TASK LIST —
1 – Decide whether each statement agrees with the motor efficiency passage. Answer yes or no for each and quote the text's deciding words.
(a) NEMA Premium® class motors are typically 0.4%-3% more energy efficient than standard efficiency EPAct class motors.
(b) The NYSERDA audit at Roswell Park Cancer Institute covered 90 motors.
(c) The incremental purchase cost difference of a NEMA Premium® class motor could typically be overcome in as little as 18-24 months.
2 – Output the part of the motor efficiency passage between "Motors drive the" and "the electric bill.", inclusive.

[[ PASSAGE FOR REVIEW, beginning ]]

Motors drive the industrial and commercial sectors, and therefore contribute significantly to their electric load and your electric bill. However, motors often are overlooked as an energy efficiency opportunity. Management sees computers, lighting and refrigerators every day, but is usually unaware of the contribution motors make to overall operating costs or how more efficient NEMA Premium® class motors immediately can reduce the electric bill.
Motor purchasers have a choice between standard efficiency EPAct class motors or NEMA Premium® class motors, which are typically 0.4%-3% more energy efficient. While this may seem small, consider the Department of Energy's estimates that upwards of 85% of an industrial facility's electric load comes from motor systems—and approximately 23% of U.S. electricity is consumed by these systems alone. Further estimates project potential savings of 11-18% in this sector (62-104 billion kWh per year) from motor system optimization. Commercial office facilities typically see 20-25% of their electricity consumed by electric motors; in healthcare operations, such as hospitals, it's more like 25-40% because of those facilities' high, almost 24/7/365 use, of motor driven HVAC and air circulation equipment.
Higher-efficiency NEMA Premium® class motors usually will be more expensive than their less-efficient counterparts. Given the choice, facility managers and purchasing departments, often unaware of the dramatic energy and cost savings that can be achieved, will buy the lower-priced, but less-energy-efficient motor. However, the small incremental, purchase cost difference typically could be overcome in as little as 18-24 months, with continued savings through reduced electricity bills extending for the 15- to 20-year life of such motors.
To help offset this "first cost" barrier, many utilities offer customer incentives on qualifying NEMA Premium® motors. For example, when the New York State Energy Research & Development Authority (NYSERDA) "New York Energy $martSM Program" recently audited 93 motors at Roswell Park Cancer Institute, it found that 38 of them met the financial requirements to be candidates for immediate replacement with a NEMA Premium® unit. In addition, 42 motors were candidates to be replaced with a NEMA Premium® motor when they failed. If all the recommendations are followed, Roswell Park could save more than 3 million kWh—or $256,620—over 10 years.
Roswell Park is not alone. Overall, in its survey of 90 facilities, NYSERDA found that 11% of their motors were candidates for immediate replacement with NEMA Premium—and another 52% were candidates upon failure. Additional savings from motor system efficiency enhancements, such as installing adjustable speed drives, where appropriate, also were projected.

[[ PASSAGE FOR REVIEW, end ]]
[[ DATA EXTRACT, beginning ]]

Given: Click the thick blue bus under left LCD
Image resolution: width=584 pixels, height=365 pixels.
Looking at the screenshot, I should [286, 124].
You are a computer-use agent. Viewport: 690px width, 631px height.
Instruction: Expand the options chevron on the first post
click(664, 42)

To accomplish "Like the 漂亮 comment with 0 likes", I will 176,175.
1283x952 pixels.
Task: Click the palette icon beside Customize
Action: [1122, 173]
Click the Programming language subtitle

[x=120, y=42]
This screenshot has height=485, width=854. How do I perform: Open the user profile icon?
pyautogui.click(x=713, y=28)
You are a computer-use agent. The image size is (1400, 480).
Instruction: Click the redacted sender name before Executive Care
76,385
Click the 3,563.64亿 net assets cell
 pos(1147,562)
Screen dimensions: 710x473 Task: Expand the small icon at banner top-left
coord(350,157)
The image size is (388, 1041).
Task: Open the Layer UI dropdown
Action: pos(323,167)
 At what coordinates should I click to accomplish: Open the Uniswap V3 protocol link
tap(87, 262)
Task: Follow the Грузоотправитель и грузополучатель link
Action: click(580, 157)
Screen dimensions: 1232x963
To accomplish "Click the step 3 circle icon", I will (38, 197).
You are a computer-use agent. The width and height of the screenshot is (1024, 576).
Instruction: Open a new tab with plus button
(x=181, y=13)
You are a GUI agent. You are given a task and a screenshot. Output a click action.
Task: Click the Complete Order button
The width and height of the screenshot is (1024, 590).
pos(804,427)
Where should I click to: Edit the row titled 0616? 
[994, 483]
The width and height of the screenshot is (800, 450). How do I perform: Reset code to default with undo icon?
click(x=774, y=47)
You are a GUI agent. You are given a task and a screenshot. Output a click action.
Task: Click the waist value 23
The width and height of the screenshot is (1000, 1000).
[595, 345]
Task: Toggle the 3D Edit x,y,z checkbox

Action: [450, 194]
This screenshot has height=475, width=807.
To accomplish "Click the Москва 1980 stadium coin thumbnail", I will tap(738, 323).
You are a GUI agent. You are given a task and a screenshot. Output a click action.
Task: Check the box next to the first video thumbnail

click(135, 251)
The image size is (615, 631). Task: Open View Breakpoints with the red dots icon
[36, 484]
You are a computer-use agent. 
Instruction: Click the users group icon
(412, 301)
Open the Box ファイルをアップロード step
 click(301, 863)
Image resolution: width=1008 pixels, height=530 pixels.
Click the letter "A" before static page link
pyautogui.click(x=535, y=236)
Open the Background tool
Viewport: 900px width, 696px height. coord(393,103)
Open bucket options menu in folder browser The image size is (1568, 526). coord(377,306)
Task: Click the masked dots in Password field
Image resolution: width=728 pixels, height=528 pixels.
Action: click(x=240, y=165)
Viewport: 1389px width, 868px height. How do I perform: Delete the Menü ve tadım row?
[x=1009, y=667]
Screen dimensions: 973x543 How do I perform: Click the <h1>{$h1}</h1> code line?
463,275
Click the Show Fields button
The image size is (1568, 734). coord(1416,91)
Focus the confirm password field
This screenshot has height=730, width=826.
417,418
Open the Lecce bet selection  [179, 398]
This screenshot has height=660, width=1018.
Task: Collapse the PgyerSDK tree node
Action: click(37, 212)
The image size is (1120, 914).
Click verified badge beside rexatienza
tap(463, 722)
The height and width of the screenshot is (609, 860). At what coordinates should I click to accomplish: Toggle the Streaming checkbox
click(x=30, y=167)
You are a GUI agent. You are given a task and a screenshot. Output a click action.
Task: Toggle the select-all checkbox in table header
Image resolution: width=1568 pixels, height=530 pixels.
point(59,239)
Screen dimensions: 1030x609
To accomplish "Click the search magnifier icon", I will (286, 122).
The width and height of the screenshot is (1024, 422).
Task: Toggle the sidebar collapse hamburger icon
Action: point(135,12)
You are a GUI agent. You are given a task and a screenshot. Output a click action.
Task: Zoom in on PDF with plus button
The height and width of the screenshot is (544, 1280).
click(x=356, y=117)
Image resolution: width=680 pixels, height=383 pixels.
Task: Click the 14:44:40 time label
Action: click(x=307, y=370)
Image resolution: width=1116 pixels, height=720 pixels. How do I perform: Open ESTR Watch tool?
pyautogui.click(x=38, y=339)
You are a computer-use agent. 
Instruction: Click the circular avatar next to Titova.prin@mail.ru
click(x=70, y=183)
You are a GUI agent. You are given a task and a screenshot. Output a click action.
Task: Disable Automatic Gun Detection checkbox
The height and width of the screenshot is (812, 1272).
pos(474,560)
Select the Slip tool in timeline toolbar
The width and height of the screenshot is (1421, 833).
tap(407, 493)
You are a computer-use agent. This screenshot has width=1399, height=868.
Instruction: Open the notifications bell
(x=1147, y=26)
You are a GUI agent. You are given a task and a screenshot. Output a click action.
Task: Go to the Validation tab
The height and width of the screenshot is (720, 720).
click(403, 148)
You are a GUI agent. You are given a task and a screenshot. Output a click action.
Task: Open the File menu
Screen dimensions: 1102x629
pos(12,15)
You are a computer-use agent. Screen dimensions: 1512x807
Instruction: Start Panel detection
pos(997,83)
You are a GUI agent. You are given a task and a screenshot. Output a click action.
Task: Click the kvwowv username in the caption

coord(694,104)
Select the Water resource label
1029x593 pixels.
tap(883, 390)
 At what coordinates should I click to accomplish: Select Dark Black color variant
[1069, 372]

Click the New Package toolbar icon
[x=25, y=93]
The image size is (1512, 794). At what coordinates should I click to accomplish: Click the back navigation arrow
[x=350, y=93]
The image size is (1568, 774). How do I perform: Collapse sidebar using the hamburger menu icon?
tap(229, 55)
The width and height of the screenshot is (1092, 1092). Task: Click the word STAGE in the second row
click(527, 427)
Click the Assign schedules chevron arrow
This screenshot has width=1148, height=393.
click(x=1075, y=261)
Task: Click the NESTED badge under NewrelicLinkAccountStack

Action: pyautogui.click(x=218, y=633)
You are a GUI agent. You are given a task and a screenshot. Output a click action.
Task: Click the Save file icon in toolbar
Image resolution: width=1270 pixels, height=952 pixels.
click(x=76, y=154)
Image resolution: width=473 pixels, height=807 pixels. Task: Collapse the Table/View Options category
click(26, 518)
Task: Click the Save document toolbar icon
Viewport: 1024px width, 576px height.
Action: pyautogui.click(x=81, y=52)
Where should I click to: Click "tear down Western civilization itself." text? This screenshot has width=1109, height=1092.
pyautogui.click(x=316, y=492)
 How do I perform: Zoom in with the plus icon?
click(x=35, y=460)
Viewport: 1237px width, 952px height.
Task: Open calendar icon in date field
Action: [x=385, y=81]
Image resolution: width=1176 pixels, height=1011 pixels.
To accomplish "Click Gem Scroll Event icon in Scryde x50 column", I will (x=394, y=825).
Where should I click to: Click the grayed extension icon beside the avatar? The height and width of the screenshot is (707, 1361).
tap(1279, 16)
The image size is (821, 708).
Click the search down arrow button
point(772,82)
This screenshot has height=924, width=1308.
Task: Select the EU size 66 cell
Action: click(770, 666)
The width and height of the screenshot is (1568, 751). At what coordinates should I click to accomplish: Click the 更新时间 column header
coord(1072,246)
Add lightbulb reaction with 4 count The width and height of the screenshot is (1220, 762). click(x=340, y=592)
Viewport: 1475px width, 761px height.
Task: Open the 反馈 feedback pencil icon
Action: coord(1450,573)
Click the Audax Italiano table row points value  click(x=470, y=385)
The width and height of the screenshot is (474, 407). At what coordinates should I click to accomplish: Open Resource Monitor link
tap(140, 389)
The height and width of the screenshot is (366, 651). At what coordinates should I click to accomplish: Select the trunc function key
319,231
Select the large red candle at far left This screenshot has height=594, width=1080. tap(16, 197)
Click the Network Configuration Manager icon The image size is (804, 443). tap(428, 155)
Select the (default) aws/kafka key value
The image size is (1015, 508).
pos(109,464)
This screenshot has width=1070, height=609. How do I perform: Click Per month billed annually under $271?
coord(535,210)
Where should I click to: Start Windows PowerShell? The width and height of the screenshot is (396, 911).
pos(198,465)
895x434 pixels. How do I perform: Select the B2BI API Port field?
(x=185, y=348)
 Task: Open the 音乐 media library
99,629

[[ DATA EXTRACT, end ]]

ANSWERS BY ITEM NUMBER —
1 –
(a) Yes: "which are typically 0.4%-3% more energy efficient"
(b) No: "recently audited 93 motors at Roswell Park Cancer Institute"
(c) Yes: "could be overcome in as little as 18-24 months"

2 –
Motors drive the industrial and commercial sectors, and therefore contribute significantly to their electric load and your electric bill. However, motors often are overlooked as an energy efficiency opportunity. Management sees computers, lighting and refrigerators every day, but is usually unaware of the contribution motors make to overall operating costs or how more efficient NEMA Premium® class motors immediately can reduce the electric bill.